> _Task list_:
A: Write out the stretch of the comment thread that opens with the words containing "Ref.: Third story" and closes with "as with adjusted.".
B: Answer these questions about the comment thread below:
(i) At what time on July 5, 2017 did Latitude reply to Tom Halla?
(ii) Over how many decades does roaldjlarsen say the trend would have been 0 with raw data?
(iii) According to Nick Stokes, how does the trend with unadjusted data compare with the trend with adjusted data?

Start of Provided text

I wonder which versions of the data sets the Chinese were using, as some of the sets have been “corrected”.

Latitude
Reply to  Tom Halla
July 5, 2017 5:27 pm

…and some of the set get corrected each time current numbers are entered 8-/

roaldjlarsen
Reply to  Tom Halla
July 5, 2017 5:35 pm

Correct!
If they were to use raw (unadjusted data), the trend would have been 0 the last 6 decades. There’s no warming, – at all!
Ref.: Third story on this page: Geologic Forces Fueling West Antarctica’s Larsen Ice Shelf Cracks
http://www.newscats.org/?p=10219

Nick Stokes
Reply to  roaldjlarsen
July 5, 2017 6:41 pm

“If they were to use raw (unadjusted data), the trend would have been 0 the last 6 decades. “
I actually do that calculation using unadjusted data. Not just arm-waving. The trend is
virtually the same as with adjusted.

End of Provided text
Start of Recorded data

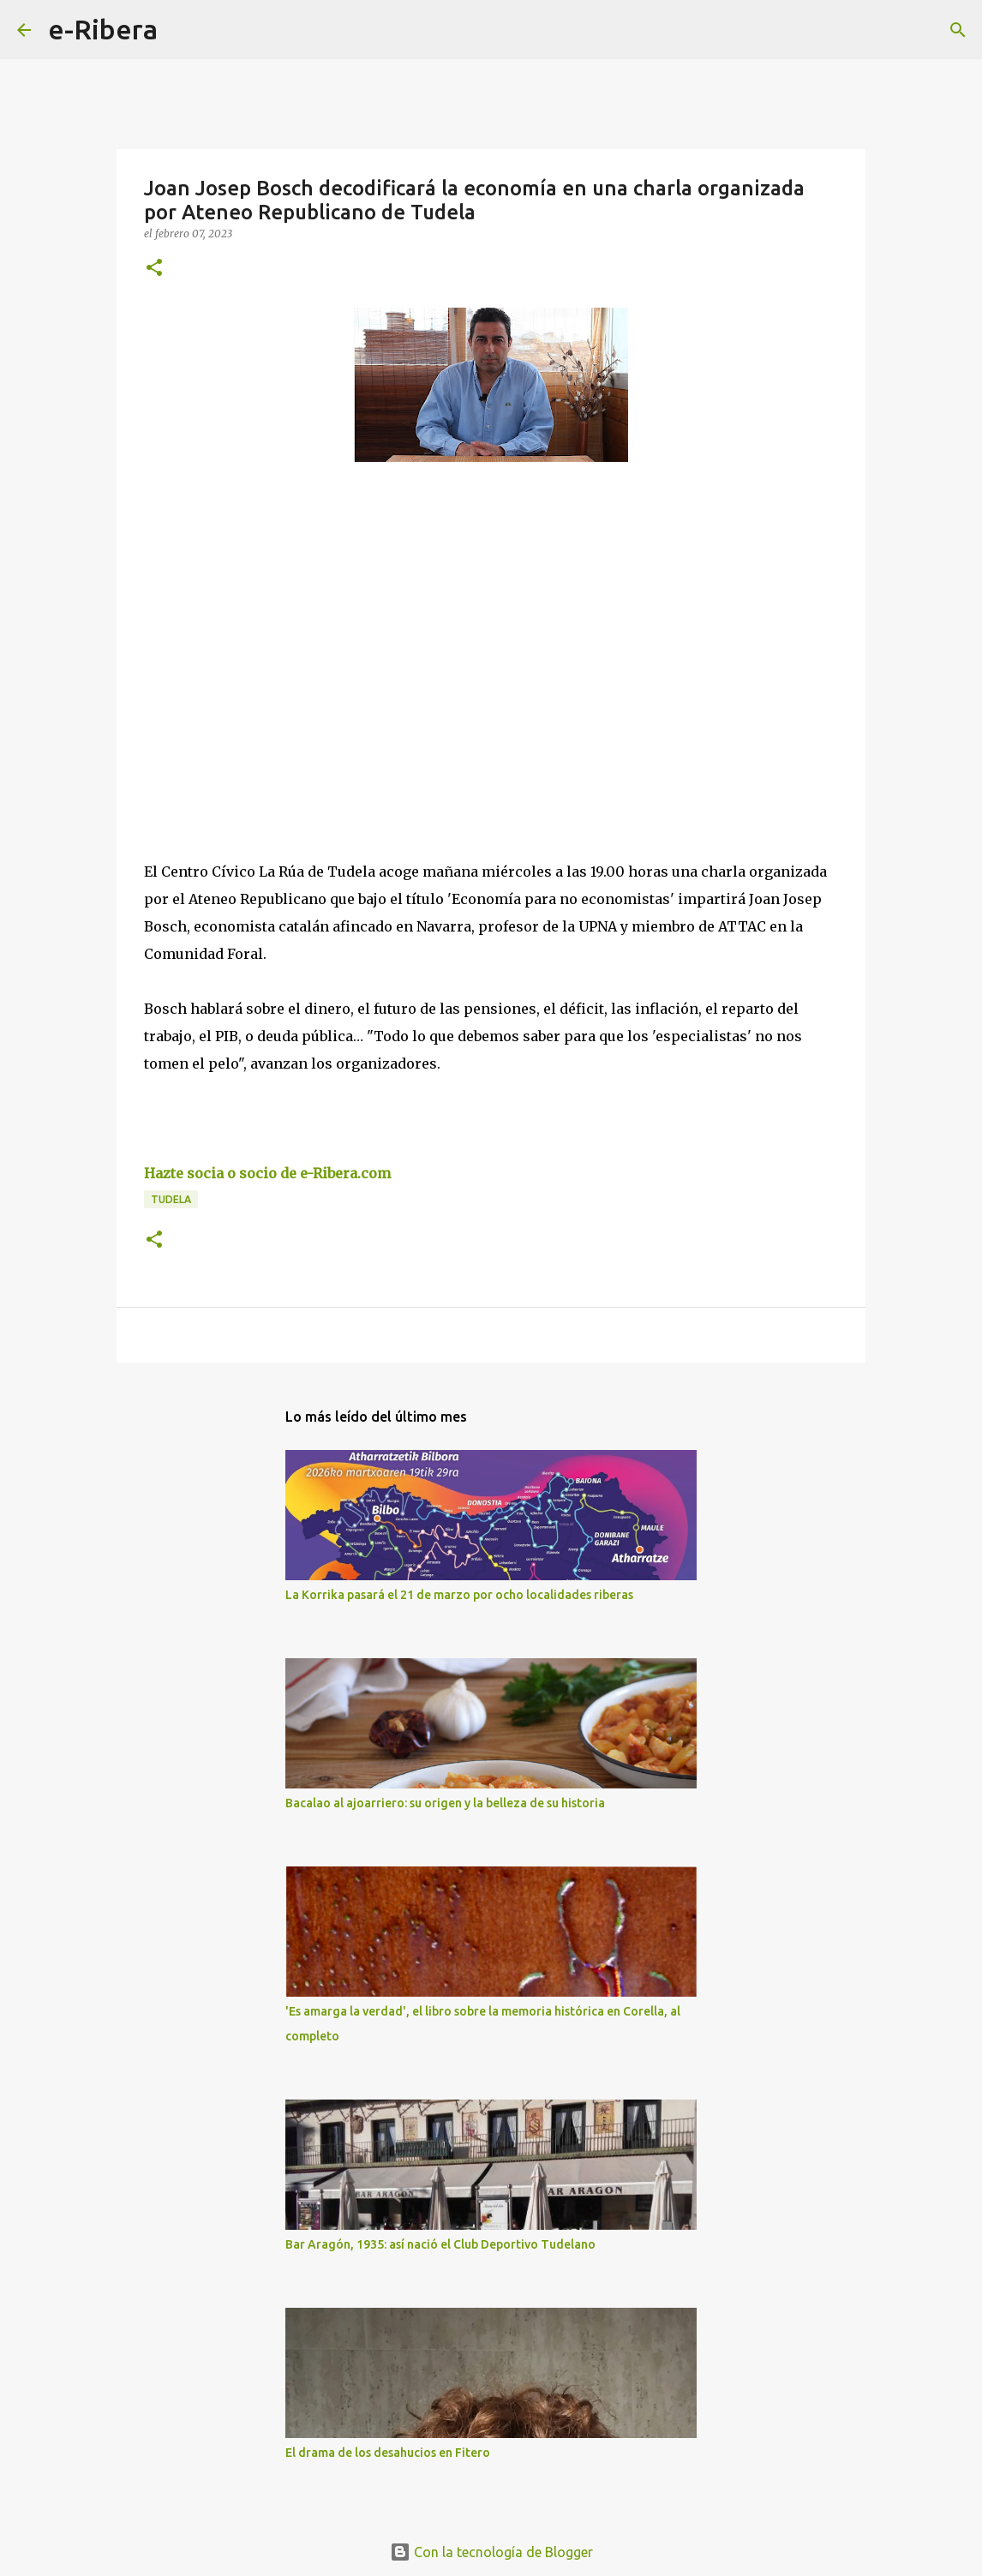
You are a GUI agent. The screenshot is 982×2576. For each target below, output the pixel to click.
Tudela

End of Recorded data

> _The results_:
A:
Ref.: Third story on this page: Geologic Forces Fueling West Antarctica’s Larsen Ice Shelf Cracks
http://www.newscats.org/?p=10219

Nick Stokes
Reply to  roaldjlarsen
July 5, 2017 6:41 pm

“If they were to use raw (unadjusted data), the trend would have been 0 the last 6 decades. “
I actually do that calculation using unadjusted data. Not just arm-waving. The trend is
virtually the same as with adjusted.

B:
(i) 5:27 pm
(ii) 6 decades
(iii) It is virtually the same.